The Irish Foreign Ministry identified on Wednesday the Irishman shot dead in an ambush in eastern Burkina Faso as Rory Young, one of three Europeans killed on Monday.
In a statement, Irish Foreign Minister Simon Coveney called his death a "tragic loss of life".
Young headed and co-founded Chengeta Wildlife, an anti-poaching organization.
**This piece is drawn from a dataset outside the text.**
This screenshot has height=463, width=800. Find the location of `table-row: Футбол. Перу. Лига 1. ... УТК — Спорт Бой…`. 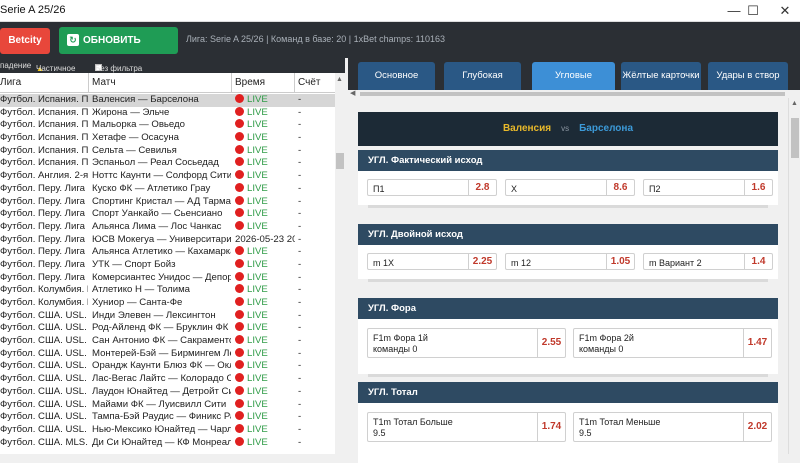

table-row: Футбол. Перу. Лига 1. ... УТК — Спорт Бой… is located at coordinates (168, 265).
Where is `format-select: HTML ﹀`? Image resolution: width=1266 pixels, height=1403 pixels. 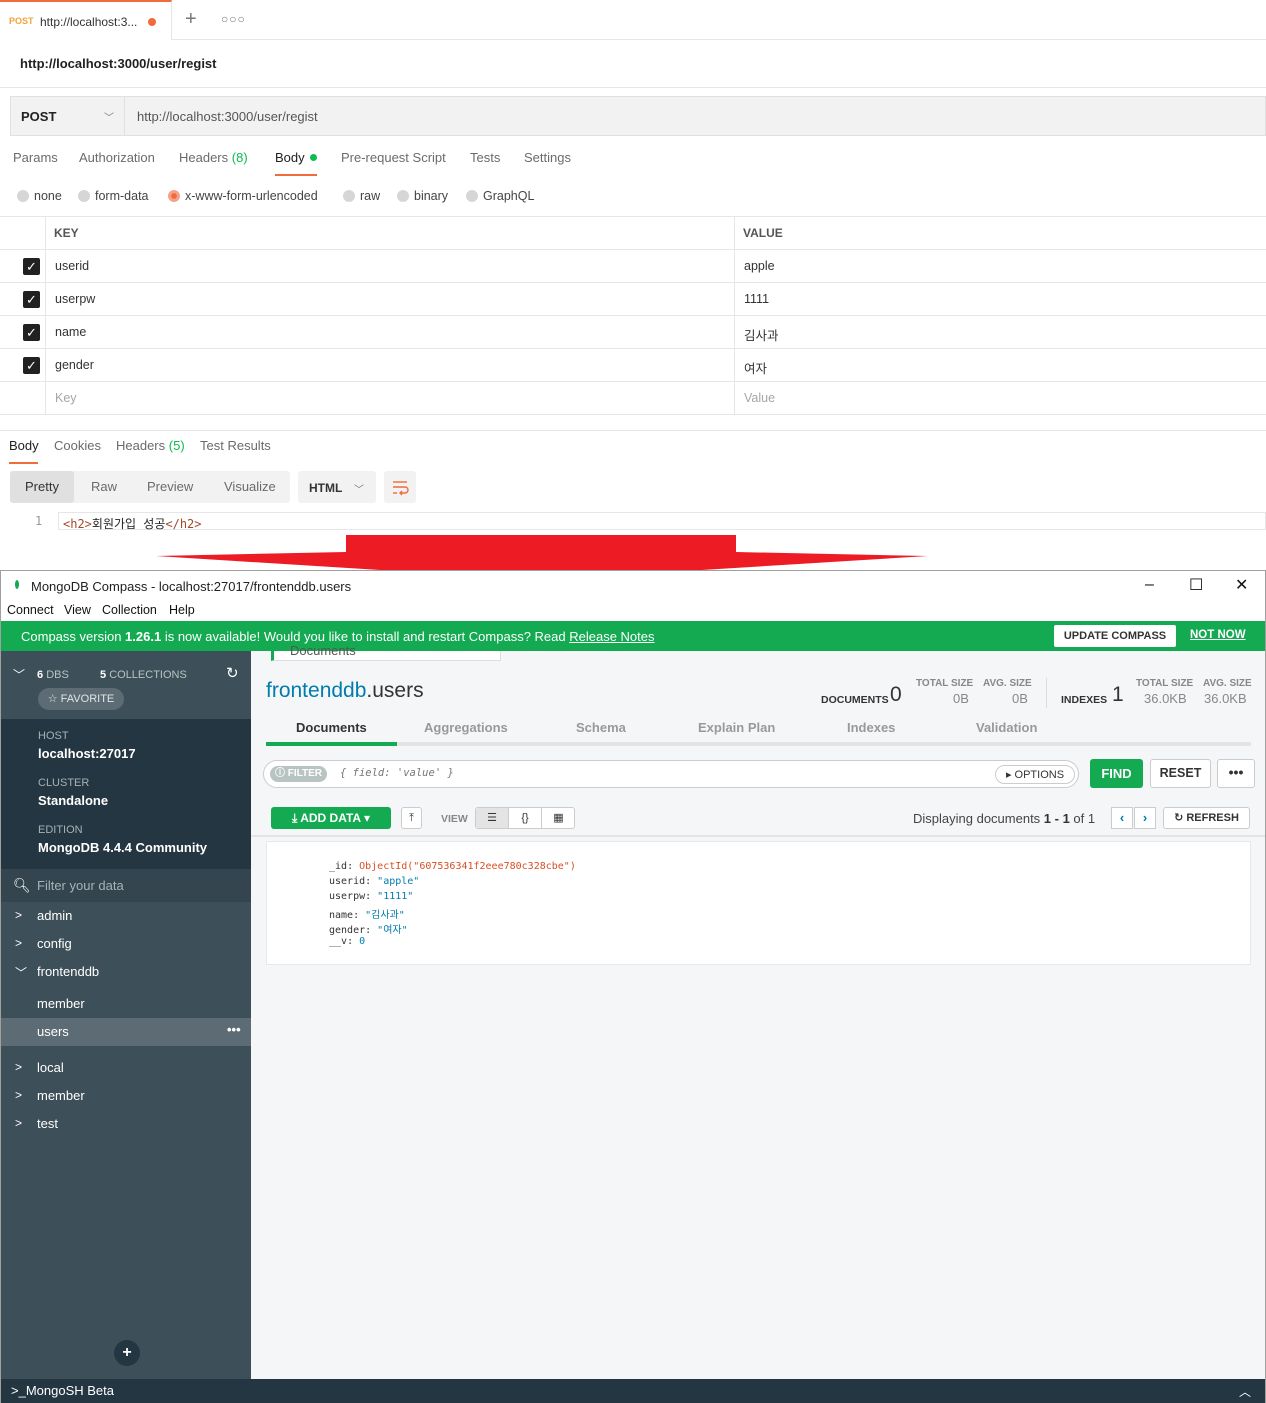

He was in the restive eastern part of Burkina Faso with two Spanish journalists, David Beriain and Roberto Fraile, who were "capturing his efforts to protect precious wildlife" were "attacked by terrorists," according to a statement released on Twitter by the charity.
On Tuesday, Coveney's Spanish counterpart, Pedro Sanchez, held a press conference saying the three men had been "executed" during an attack on their convoy near Pama.
Their remains were transferred to Ouagadougou, the capital, Tuesday evening.
There is still no word on the Burkinabé national who was with the convoy and who vanished.
According to information received by RFI, the team, which was working on a poaching documentary in Arly National Park, was strongly discouraged from going to the area. A number of security operations are working on the ground, but the security situation remains fragile.
The convoy included security forces, forest rangers, and the three Europeans, according to the Burkinabé government.
No one has claimed the attack. The attackers used two trucks and about 12 motorbikes, according to security sources.
The area has a lot of vegetation, and the road is rough where they were attacked, which means they wouldn't have been able to drive very fast, according to Burkinabé police superintendent Rachid Palenfo, who spoke to Reuters news agency.
Shocked by news of the killing of Rory Young, head of @ChengetaWild & journalists David Beriain & Roberto Fraile by a heinous act of violence while on duty documenting anti-#poaching efforts in #BurkinaFaso. Our heartfelt condolences to their loved ones. https://t.co/VMmqWYX4on - Wildlife Justice Commission (@WJCommission) April 28, 2021
Jihadists are reportedly holding a number of foreign hostages in Burkina Faso, but also in Mali and Niger.
Two religious men were killed at different parts of Burkina Faso in less than a year. A priest who had been kidnapped was found dead in January after he went missing in the southwest of the country.
And the grand imam of Djibo was found dead, just three days after he had been kidnapped from his car.
The ongoing violence has created an ongoing human crisis in the Sahel, the UN agencies warned on Tuesday. It said 29 million Sahelians were in need of aid and protection, five million more than last year, numbers that hit an all-time high.